PASSAGE PROVIDED:
>>>
Baseline Demographics

The sample was an elderly, male (98%), white (79.8%) cohort (Table 1). No patients were aged < 40 years. Racial information was missing for 5.6% of the patients. The chief pulmonary diagnosis was COPD, and few patients had new onset, acute, severe respiratory disease (3.2%) prompting admission, because pneumonia was not included as a qualifying diagnosis. Median body mass index (BMI) was 26.31. The median LOS was 3.8 days for the overall cohort and 4.1 days for those receiving pharmacologic thromboprophylaxis, although for the latter group a larger proportion of patients were hospitalized for < 3 days. Renal function, according to endpoint definitions, was for using enoxaparin as the appropriate strategy for thromboprophylaxis for the majority (97.5%) of hospitalizations.

Primary and Secondary Endpoints

Of those receiving pharmacologic thromboprophylaxis, heparin was prescribed most often (62.8%). One patient received both heparin and enoxaparin during a single hospitalization.

Pharmacologic thromboprophylaxis was more common in the medical CCU subgroup (80.6%) compared with the nonsurgical patient (56.9%). Pharmacologic thromboprophylaxis was used in 62.9% of patients (n = 124). However, the therapeutic appropriateness ratio was reduced to 58% of the entire sample (n = 124), because 6 patients of the cohort receiving thromboprophylaxis (n = 78) were prescribed suboptimal doses: Specifically, 1 patient was underdosed and 1 overdosed when prescribed enoxaparin (2, 2.6%). Four patients (5.1%) received underdoses of heparin, based on institutional guidance. For those prescribed pharmacologic thromboprophylaxis, the VTE protected time period ratio was 82.8% (Table 2). Overall inpatient mortality rate was low (12, 9.7%). Most deceased patients were managed in the medical CCU (10, 83.3%) and did receive pharmacologic thromboprophylaxis (10, 83.3%).
<<<
ASSIGNED TASK 1:
Answer these questions from the thromboprophylaxis passage:
(a) What was the median body mass index of the sample?
(b) Among patients receiving pharmacologic thromboprophylaxis, which drug was prescribed most often, and at what percentage?
(c) How many patients received underdoses of heparin?
ASSIGNED TASK 2:
Continue the thromboprophylaxis passage, picking up right after its final sentence.

[Collected data]
>>>
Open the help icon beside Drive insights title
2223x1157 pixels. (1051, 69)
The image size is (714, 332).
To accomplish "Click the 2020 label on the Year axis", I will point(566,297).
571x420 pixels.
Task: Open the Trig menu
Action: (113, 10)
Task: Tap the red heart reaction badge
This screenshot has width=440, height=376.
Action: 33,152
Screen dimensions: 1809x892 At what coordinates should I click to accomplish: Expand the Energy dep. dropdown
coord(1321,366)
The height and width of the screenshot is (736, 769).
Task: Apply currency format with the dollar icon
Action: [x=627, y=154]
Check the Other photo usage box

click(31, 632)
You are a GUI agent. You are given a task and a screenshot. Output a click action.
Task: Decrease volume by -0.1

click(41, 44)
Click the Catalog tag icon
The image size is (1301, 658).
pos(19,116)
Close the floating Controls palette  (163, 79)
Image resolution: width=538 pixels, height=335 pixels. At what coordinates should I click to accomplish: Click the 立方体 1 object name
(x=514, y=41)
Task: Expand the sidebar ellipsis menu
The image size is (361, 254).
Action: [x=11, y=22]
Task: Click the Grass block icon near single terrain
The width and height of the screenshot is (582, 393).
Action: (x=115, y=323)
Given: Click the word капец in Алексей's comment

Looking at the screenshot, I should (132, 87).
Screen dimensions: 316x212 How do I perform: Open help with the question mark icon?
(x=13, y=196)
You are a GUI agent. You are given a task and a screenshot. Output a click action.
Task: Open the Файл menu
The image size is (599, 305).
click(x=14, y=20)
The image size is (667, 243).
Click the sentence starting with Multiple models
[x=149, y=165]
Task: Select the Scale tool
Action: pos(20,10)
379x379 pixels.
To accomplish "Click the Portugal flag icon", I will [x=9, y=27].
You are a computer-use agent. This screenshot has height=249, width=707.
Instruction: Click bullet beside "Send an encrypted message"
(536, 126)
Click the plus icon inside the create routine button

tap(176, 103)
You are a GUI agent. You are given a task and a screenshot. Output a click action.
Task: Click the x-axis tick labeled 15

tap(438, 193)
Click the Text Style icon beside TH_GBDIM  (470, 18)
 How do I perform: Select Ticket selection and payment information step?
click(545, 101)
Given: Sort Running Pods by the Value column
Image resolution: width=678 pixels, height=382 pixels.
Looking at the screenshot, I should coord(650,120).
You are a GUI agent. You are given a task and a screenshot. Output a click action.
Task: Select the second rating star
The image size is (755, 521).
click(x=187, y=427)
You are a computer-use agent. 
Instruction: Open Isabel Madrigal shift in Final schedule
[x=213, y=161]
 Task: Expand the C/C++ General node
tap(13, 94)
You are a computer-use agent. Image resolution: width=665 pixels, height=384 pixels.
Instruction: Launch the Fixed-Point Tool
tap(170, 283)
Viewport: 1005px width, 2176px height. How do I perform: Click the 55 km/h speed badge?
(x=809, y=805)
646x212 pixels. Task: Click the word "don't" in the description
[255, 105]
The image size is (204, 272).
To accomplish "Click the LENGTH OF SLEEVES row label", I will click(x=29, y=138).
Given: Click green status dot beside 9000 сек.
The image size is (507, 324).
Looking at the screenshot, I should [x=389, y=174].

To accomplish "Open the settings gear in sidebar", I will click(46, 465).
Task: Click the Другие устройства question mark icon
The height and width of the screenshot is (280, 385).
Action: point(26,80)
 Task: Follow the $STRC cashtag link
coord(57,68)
<<<
RESPONSE BOX 1:
(a) 26.31
(b) Heparin, at 62.8%
(c) Four patients (5.1%)

RESPONSE BOX 2:
Discussion

This study demonstrated moderate rates of VTE pharmacologic thromboprophylaxis, because 62.9% of nonsurgical patients with respiratory disease who were hospitalized for various reasons were prophylaxed with either SC heparin or enoxaparin. This rate represents active clinical decision making, because there was no indication to prescribe anticoagulation at therapeutic doses. As expected, pharmacologic thromboprophylaxis was more common in the critical care subgroup (80.6%) compared with the nonsurgical patients (56.9%). Although the study did not meet the intended sample size for this subgroup analysis, results were statistically significant for location of care (P = .014) and may be beneficial for future study design by other investigators.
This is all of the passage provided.